=== TRECHO PARA LEITURA ===
Embora esse caso tenha ocorrido em 2011, trago-o de volta ao debate pela simples razão de permanecer inconcluso e polêmico. Como agente em indigenismo, e tendo trabalhado durante um ano na Amazônia, tornou-se comum para mim ouvir de brasileiros expressões que evidenciam seu desprezo pelos povos indígenas, até mesmo em São Gabriel da Cachoeira, cidade onde 90% da população é indígena e o restante são descendentes dos primeiros migrantes que lá chegaram para construir a Perimetral Norte!

Comprometido integralmente com a causa indígena e consciente de meu papel como servidor público federal, sinto-me no dever de expor conceitos que necessariamente deveriam ser ensinados nas escolas públicas e particulares. No entanto, a História do Brasil que ainda se ensina nessas escolas é a história da invasão de nossos territórios por colonizadores portugueses, sem nenhuma preocupação com o estudos dos povos que aqui habitavam há milhares de anos, e que deveriam ser considerados nossos antepassados.
===
## TAREFA 1
Responda com base no trecho para leitura:
(a) Em que ano ocorreu o caso mencionado?
(b) Por quanto tempo quem escreve trabalhou na Amazônia?
(c) Que porcentagem da população de São Gabriel da Cachoeira é indígena?
## TAREFA 2
Por favor, reproduza do trecho para leitura a parte que vai de "Embora esse caso" até "a Perimetral Norte!", inclusive.
=== EXCERTO DA FONTE ===
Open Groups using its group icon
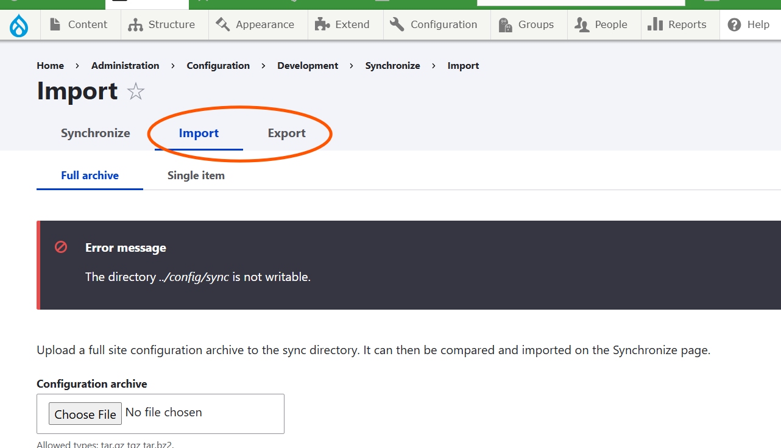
===
## RESOLUÇÃO 1
(a) Em 2011.
(b) Durante um ano.
(c) 90%.

## RESOLUÇÃO 2
Embora esse caso tenha ocorrido em 2011, trago-o de volta ao debate pela simples razão de permanecer inconcluso e polêmico. Como agente em indigenismo, e tendo trabalhado durante um ano na Amazônia, tornou-se comum para mim ouvir de brasileiros expressões que evidenciam seu desprezo pelos povos indígenas, até mesmo em São Gabriel da Cachoeira, cidade onde 90% da população é indígena e o restante são descendentes dos primeiros migrantes que lá chegaram para construir a Perimetral Norte!